また、日本人の他人に対する態度がアメリカに比べてよそよそしいと、次のような記述がありますが、これも引っかかります。
「日本人の他人に対する態度は、無視、無関心としてあらわれることは、バスの中などにおいて、よく観察されるところである。他人同士はめったに微笑を交わすことも、短い挨拶を交わすこともない。他人が話しかけようとすれば、それが行き先の案内など、確たる目的をもったものでない限り、変に思う人がいる。」

これも恐らく大都市での習慣です。私が青年期のころまでは、電車で向かい合わせになった見ず知らずの人に話しかけ、おやつを交換したりして親しげに話している大人の人たちはたくさんいました。数年前、関西を旅行中に電車の隣に座ったおばあさんに、親しく話しかけられたことがありました。その方は、城崎温泉に行ってきた帰りで、家族にどんなお土産を買ってきたか、どんな家族がいるかなどをうれしそうに話して、降りてゆきました。今ではまれなことで、大概の人々はスマホの画面を見つめて周囲にはかかわりませんが、ずっと昔からそうだったわけではありません。

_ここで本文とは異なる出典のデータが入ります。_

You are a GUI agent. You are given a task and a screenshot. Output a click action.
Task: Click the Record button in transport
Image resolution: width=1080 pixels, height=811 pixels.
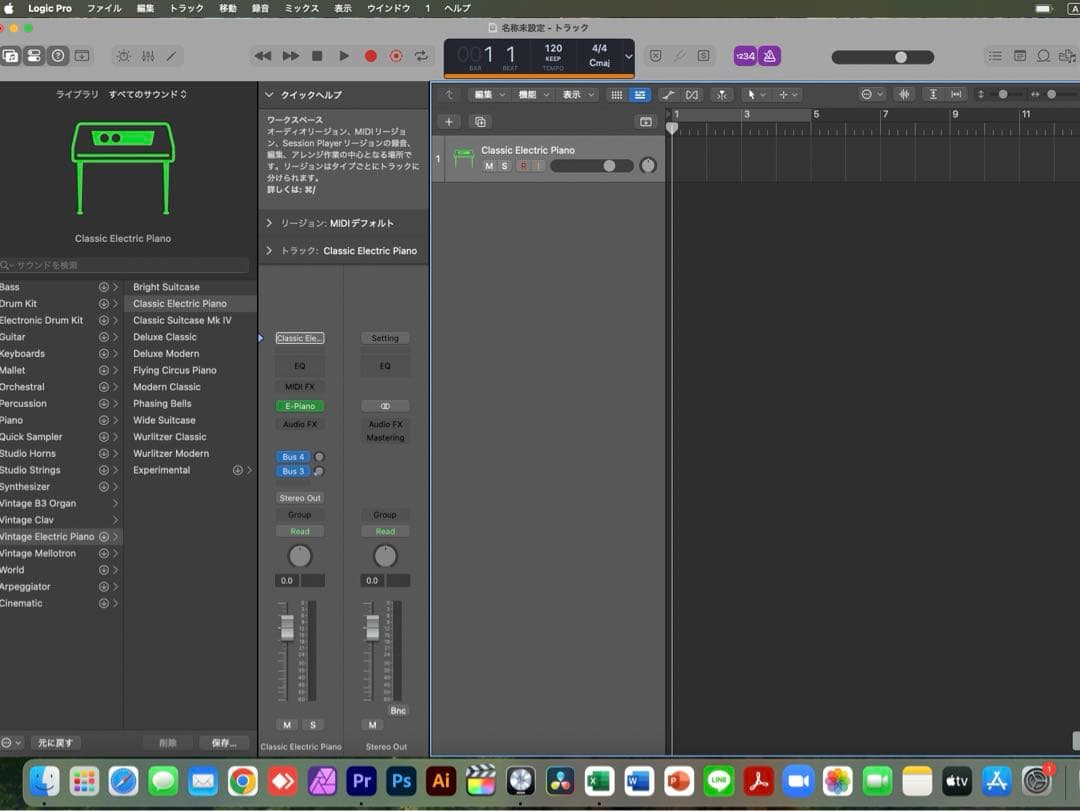370,56
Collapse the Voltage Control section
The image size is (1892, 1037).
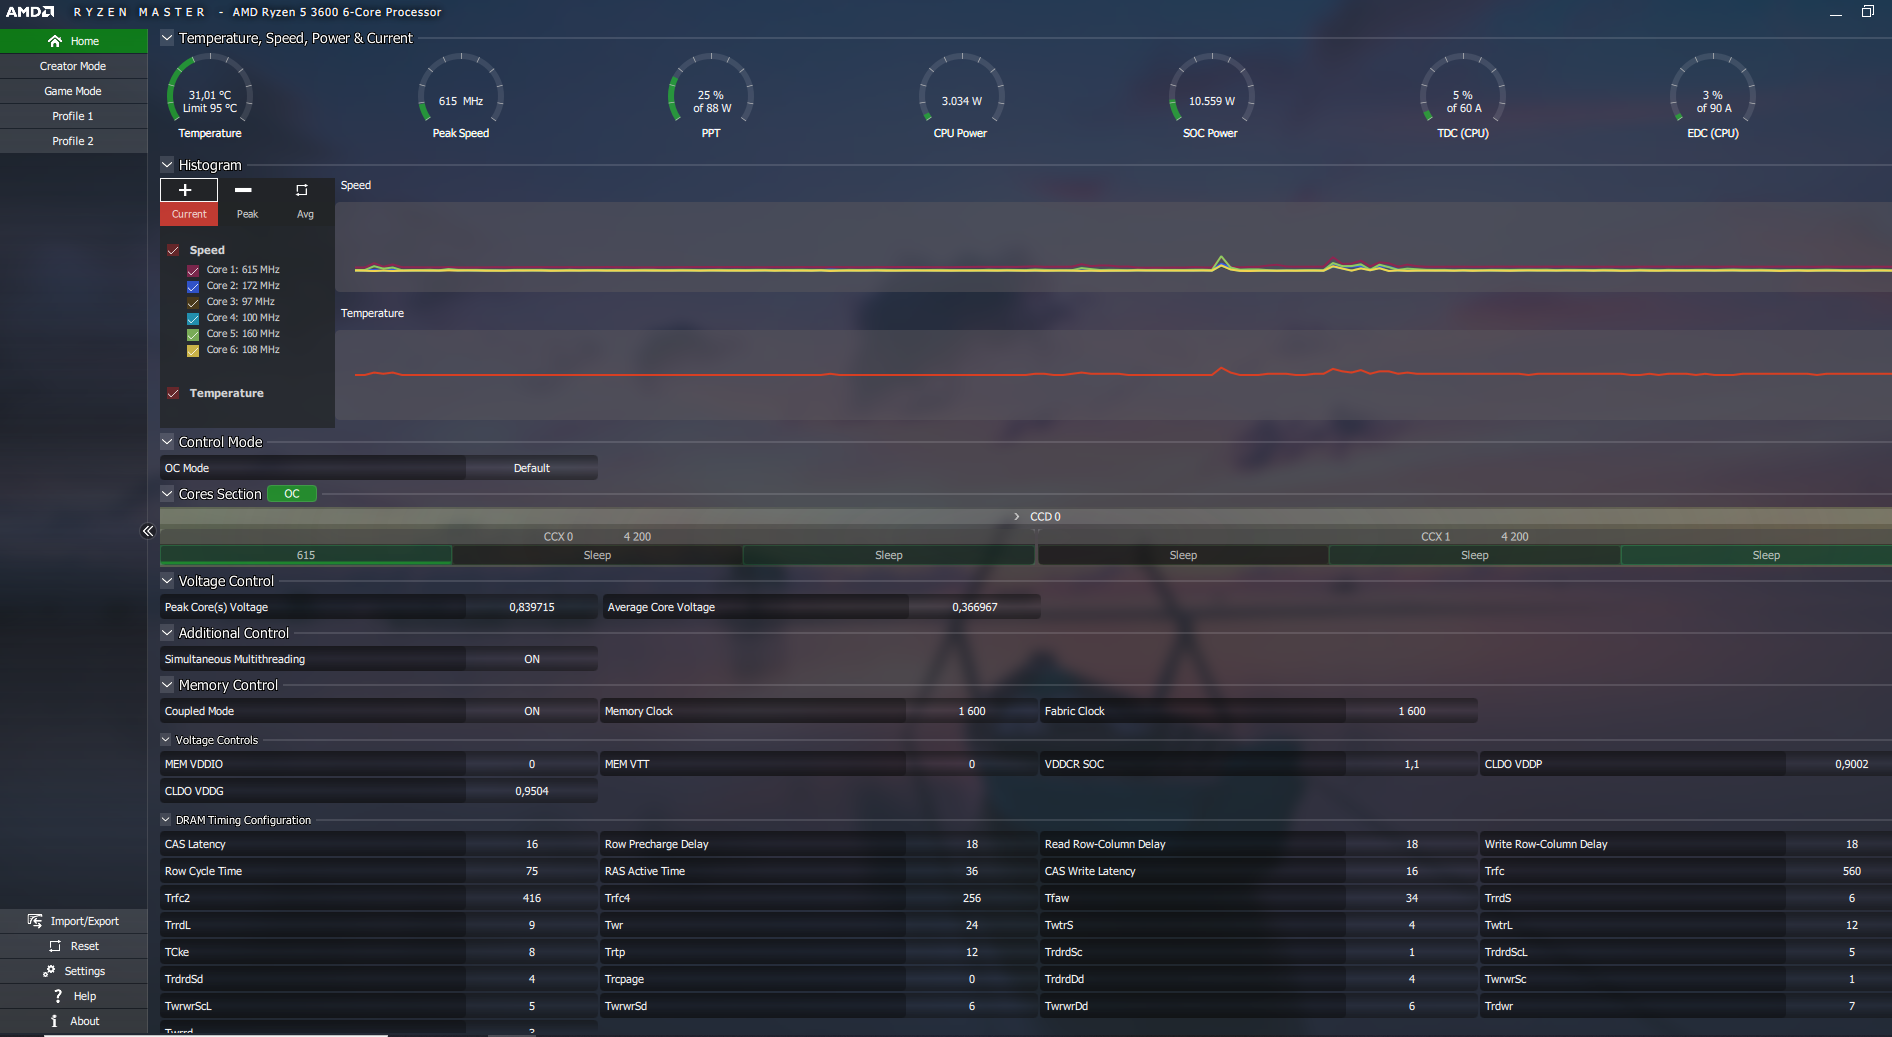pos(167,581)
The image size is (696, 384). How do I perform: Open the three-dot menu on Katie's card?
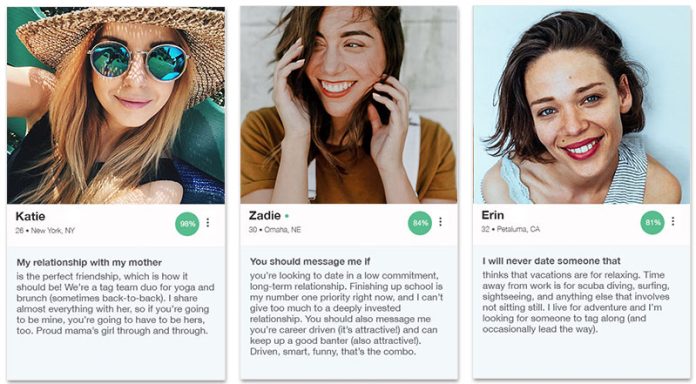pos(208,222)
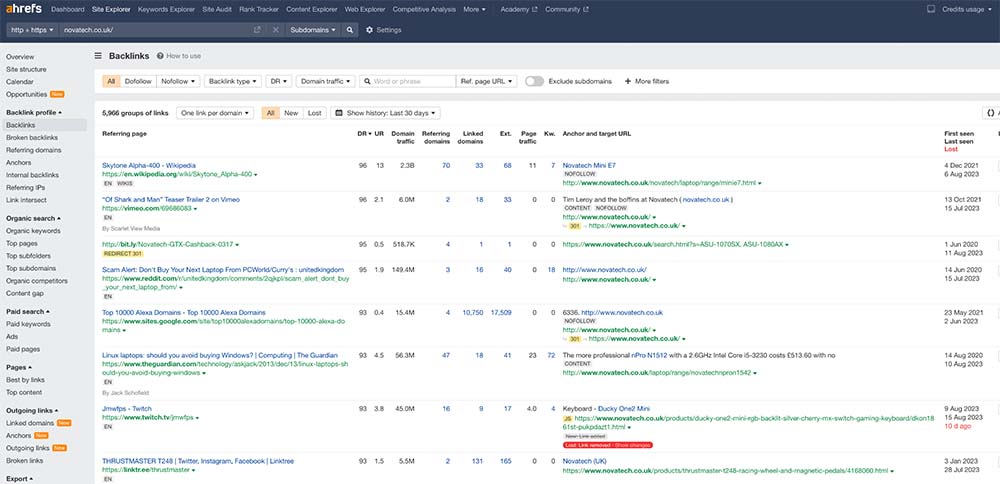
Task: Open the Show history Last 30 days dropdown
Action: click(386, 113)
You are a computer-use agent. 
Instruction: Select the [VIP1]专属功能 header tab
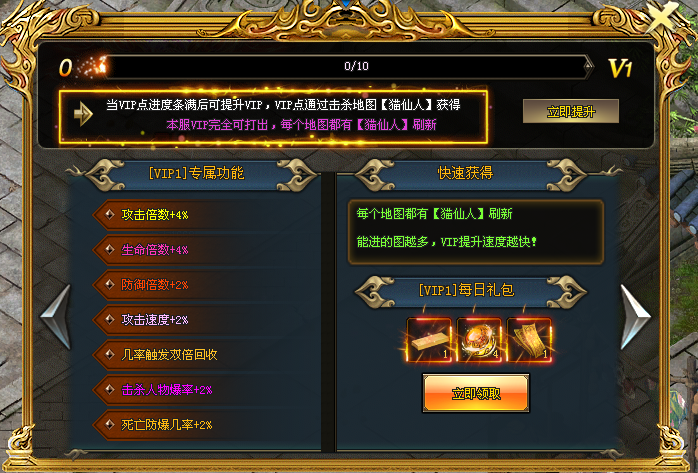[x=196, y=173]
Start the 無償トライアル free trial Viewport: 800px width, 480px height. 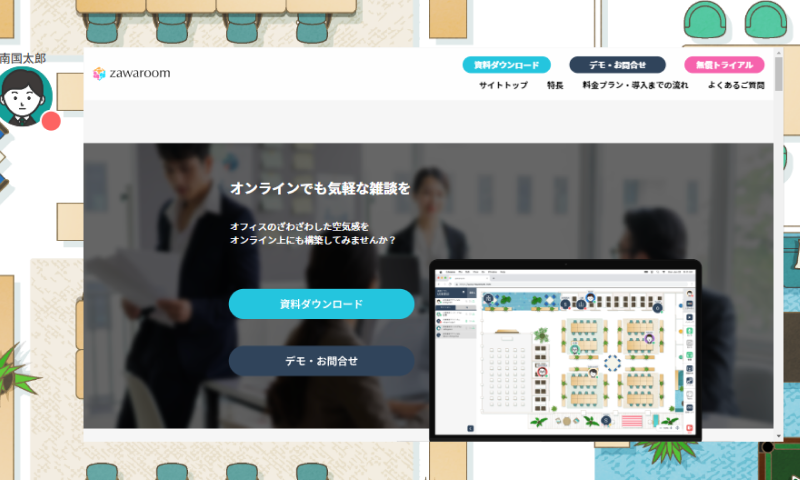point(724,65)
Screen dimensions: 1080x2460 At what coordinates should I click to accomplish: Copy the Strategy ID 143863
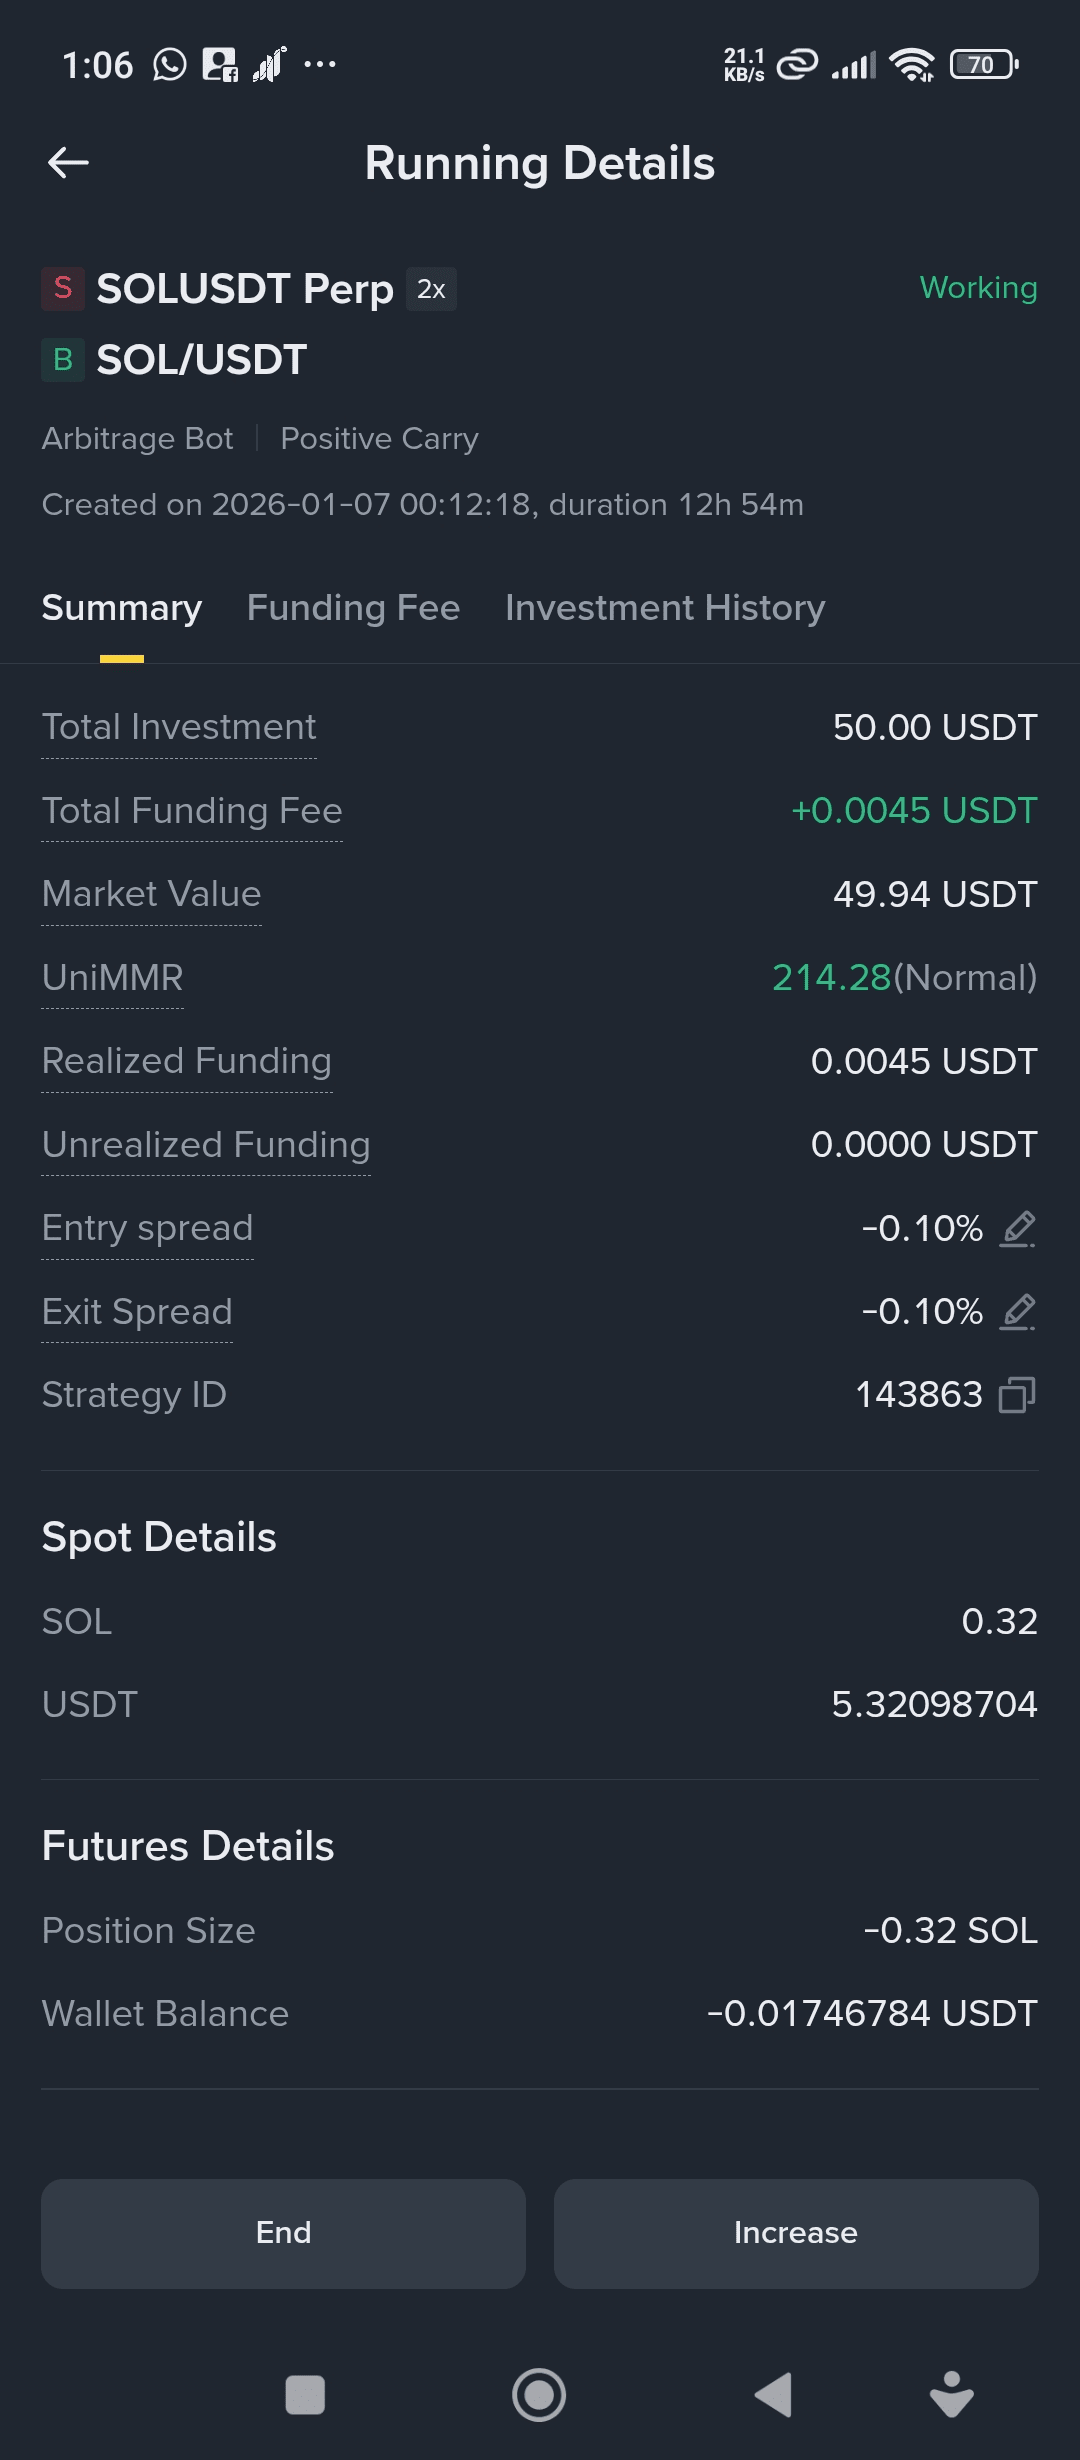coord(1017,1395)
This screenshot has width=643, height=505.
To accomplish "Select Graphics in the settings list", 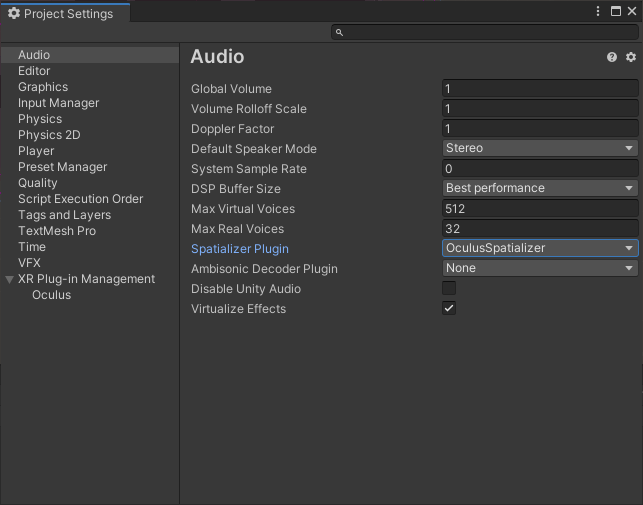I will click(x=43, y=87).
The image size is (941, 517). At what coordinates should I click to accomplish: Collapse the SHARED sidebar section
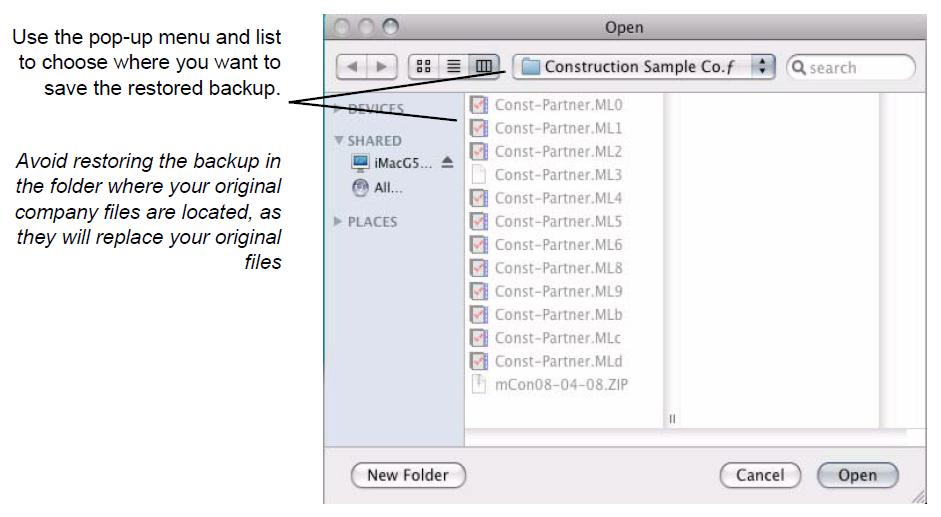[339, 141]
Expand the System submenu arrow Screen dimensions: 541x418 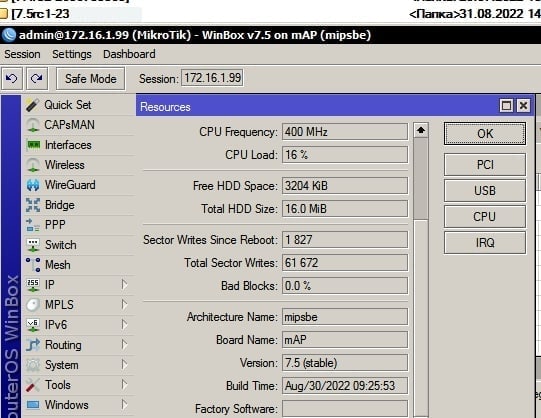(x=125, y=365)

また、人間の身体に関する以下の記述も、そうだろうかと首をひねります。

身体の各部分がいかなる意味をもっているかをみる際、最も注目すべき点は、日本人の上半身および下半身に対する考え方が明確に区別されていることである。上半身は清潔で重要な部分であり、下半身は汚れた部分である。だから、眠っている人の足元を通るべきであって、決して枕元を通ってはならないことになっている。洗濯する際にも、上半身に着けるものは決して下半身に着けるものと一緒に洗わない。この上・下の基準は白物と色物の区分けに優先するのである。この習慣は日本人にはあたり前のようであるが、米国では色さえ一緒ならよく平気で一緒に洗っているのをみる。」

これは、がさつな我が家だからかもしれませんが、こんな区別をして洗濯をしない。面倒だし水の無駄にもなるでしょう。たらいで手洗いしていた頃には、こうした区別があったかもしれませんが、今はどこの家もまとめて洗濯機に放り込んでいるんじゃないでしょうか。著者の専門が象徴人類学であり、この本のサブテーマもー象徴人類学的考察ーとあるので、2項対立にこだわって分析したがるのはわかりますが、当事者としては首を傾げてしまう考察も何か所かあります

病原菌という見えない脅威にどうやって立ち向かったらいいのか、もしくはどうやって共存していけばいいのか知りたいと思って読んだ本でしたが、少し焦点がズレているようでした。そこで次は、波平恵美子著『病気と治療の分化人類学』を読み直します。